Showing posts with label Loyalists. Show all posts
Showing posts with label Loyalists. Show all posts

Wednesday, December 30, 2020

The Grandfather of All the Loyalist Dykemans

The ancestry of Ouida Dykeman Siulinski (1905-1985), my Dutch Canadian grandmother, has clear roots in the Dyckman Loyalists of New York. She descended from the "Grandfather of All the Loyalist Dykemans", Garret Dyckman, who changed the original Dyckman surname to Dykeman presumably to appear less foreign in the English-dominated society of early New York. He was born on 4 Mar 1741 in White Plains, Westchester, New York. 

During the Dutch colonial era, the original Dyckmans (the ancestors of Garett) were merchants and farmers in the area called Washington Heights today in Manhattan. The area was named Nieuw Haarlem (New Haarlem), after the Dutch city of Haarlem, and was formally incorporated in 1660. Hard to imagine Manhattan as a strictly agricultural society. 

After the war, in 1783 Garret emigrated with his wife and family to the British Colony of Nova Scotia. Soon thereafter, on August 16, 1784, the Colony of New Brunswick was created by partition. On January 20, 1787, the Dykemans were granted Lot no. 9 containing 150 acres on Jemseg Creek, Parish of Waterborough, Queen's County, New Brunswick, where they settled to farm.

Yielding now to a document found in the Digital Collection at the New York Public Library, here is a brief summary of the Loyalist story:

In the American revolutionary war there were many in the then new-born Republic who either refrained from participating or took the loyalist side in the conflict. These were called “United Empire Loyalists,” for they clung to the unity of the empire and refused to ally themselves with their fellow-colonists in revolt. When the war was over, those who took up arms on the loyal side found themselves in a hopeless minority, loaded with obloquy and subjected to indignity at the hands of the victorious republicans.
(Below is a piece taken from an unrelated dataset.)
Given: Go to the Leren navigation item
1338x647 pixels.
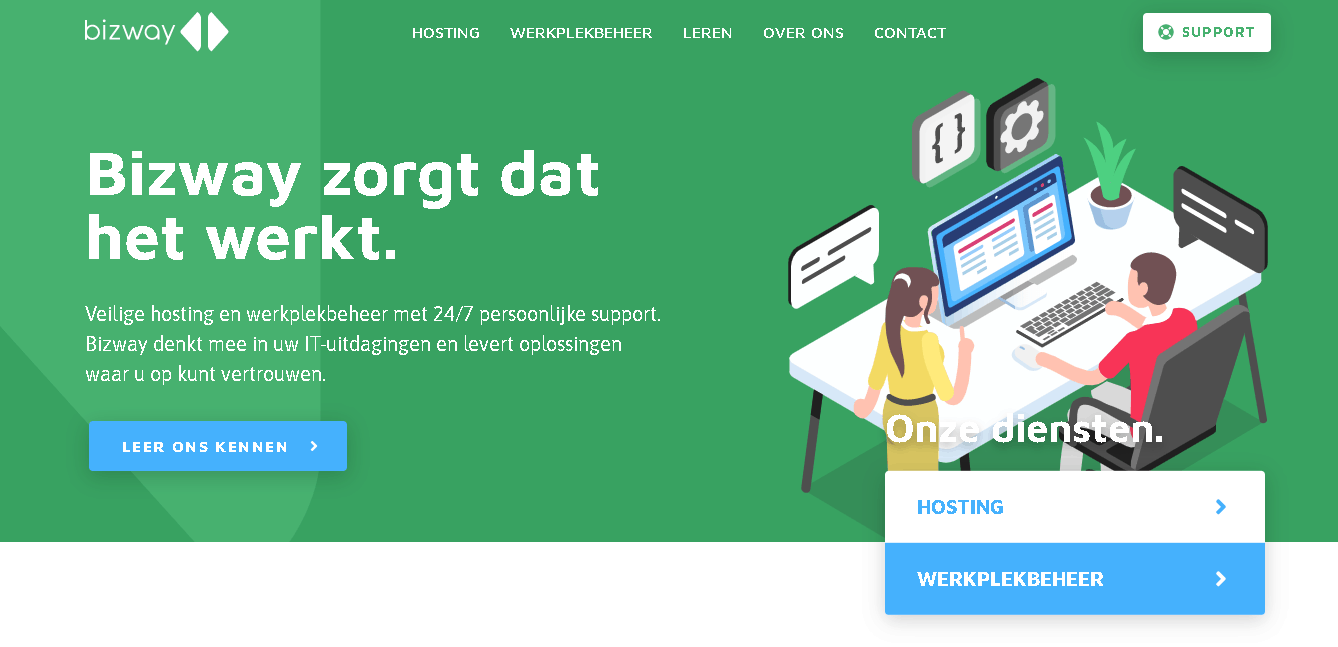Looking at the screenshot, I should click(x=708, y=33).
Rather than live under these humiliating conditions, some of the loyalists returned to England; but most of them, preferring voluntary expatriation in Western wilds to living in a country that had become independent through rebellion, sought new homes for themselves in Acadia and Canada.

Another part of the Loyalist story and of my own ancestry is the suffering after the war in the form of persecution and loss of property. I could not begin to imagine the extent of personal agony that so many of my Loyalist's ancestors endured. From the same library report in the Digital Collection, "many persons were banished and prohibited from returning to their homes. More than 12,000 left New York."

Dykeman homestead in Jemseg
Joshua Reade Dykeman and Hattie Springer, 1935

After the hardship of relocation and resettlement, life surely improved for the future generations of those early Dykeman settlers. What I recall of my grandmother's descriptions of her family in Canada were happy stories and how close they all were. These strong bonds were experienced by my father as he often described the joy of spending his childhood summers on the family farm in Jemseg, New Brunswick. The photograph above shows the parents of my grandmother, Ouida Dykeman Siulinski, poising at the family homestead.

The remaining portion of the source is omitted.